Compiti da svolgere:
1 > Nel testo da leggere, in quale data si svolge l'udienza in cui le parti precisano le rispettive conclusioni?
2 > Per favore, indica se ciascuna affermazione concorda con il testo da leggere, rispondendo sì o no e citando le parole decisive del testo: (a) l'art. 1260 c.c. permette al creditore di trasferire il credito anche senza il consenso del debitore; (b) la fase istruttoria si basa soprattutto su testimonianze; (c) secondo l'art. 1264 c.c., la cessione ha effetto verso il debitore ceduto solo dopo una sentenza del giudice.

Testo da leggere:

++++++++

La causa procede con una fase istruttoria basata essenzialmente sulla produzione documentale, culminando nell’udienza del 10 maggio 2024, durante la quale le parti precisano le rispettive conclusioni. Il giudice, a questo punto, trattiene la causa in decisione, concedendo i termini di legge per il deposito di comparse conclusionali e eventuali repliche.

NORMATIVA E PRECEDENTI

Il caso in esame si inserisce nel contesto normativo che regola la cessione del credito e la legittimazione ad agire in giudizio, toccando aspetti sia sostanziali che processuali del diritto civile italiano.

In primo luogo, occorre richiamare la disciplina codicistica della cessione del credito, regolata dagli articoli 1260 e seguenti del Codice Civile. In particolare, l’art. 1260 c.c. stabilisce il principio generale secondo cui il creditore può trasferire a titolo oneroso o gratuito il suo credito, anche senza il consenso del debitore, purché il credito non abbia carattere strettamente personale o il trasferimento non sia vietato dalla legge.

Di fondamentale importanza per il caso in esame è l’art. 1264 c.c., che disciplina l’efficacia della cessione riguardo al debitore ceduto. La norma prevede che la cessione ha effetto nei confronti del debitore ceduto quando questi l’ha accettata o quando gli è stata notificata. Questo aspetto è rilevante nel caso di specie, dove si fa riferimento a una notifica ex art. 1264 c.c. trasmessa da una società mandataria per il recupero crediti.

++++++++

Dati forniti:
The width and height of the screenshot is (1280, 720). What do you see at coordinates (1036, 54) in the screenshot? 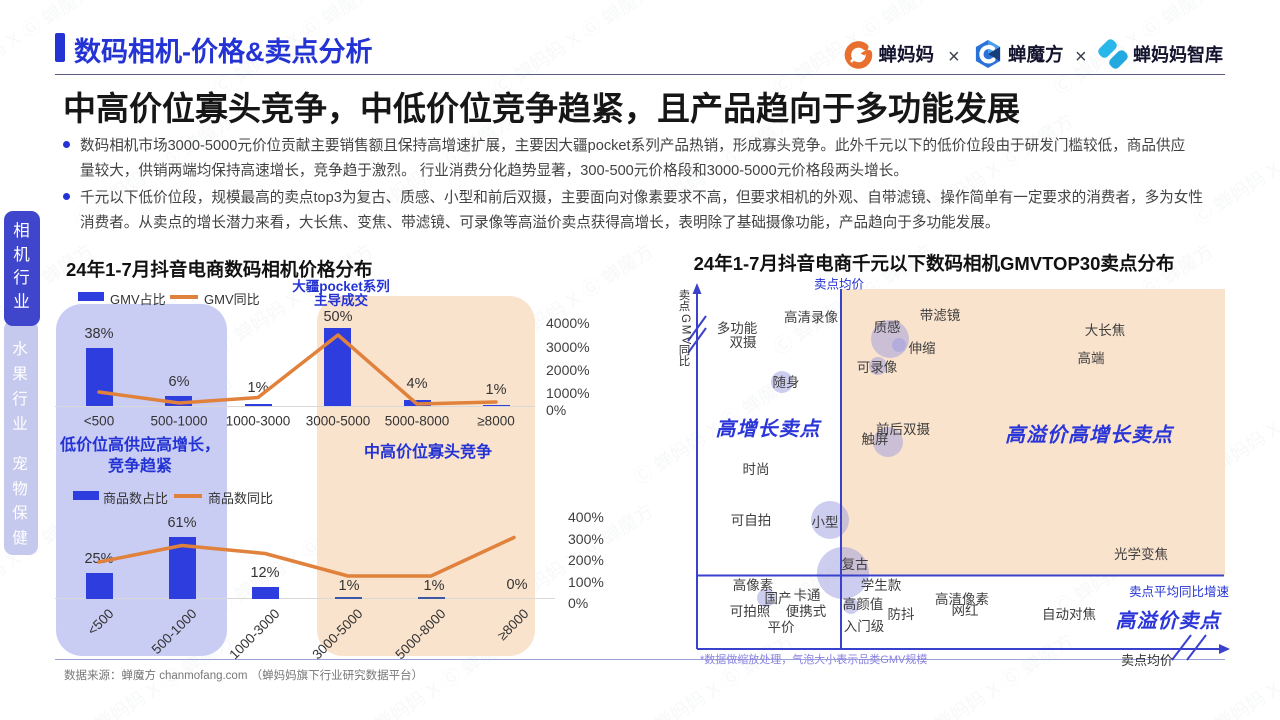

++++++++

Risultati dell'esercizio:
1 > Il 10 maggio 2024.

2 >
(a) Sì: "anche senza il consenso del debitore".
(b) No: "basata essenzialmente sulla produzione documentale".
(c) No: "quando questi l’ha accettata o quando gli è stata notificata".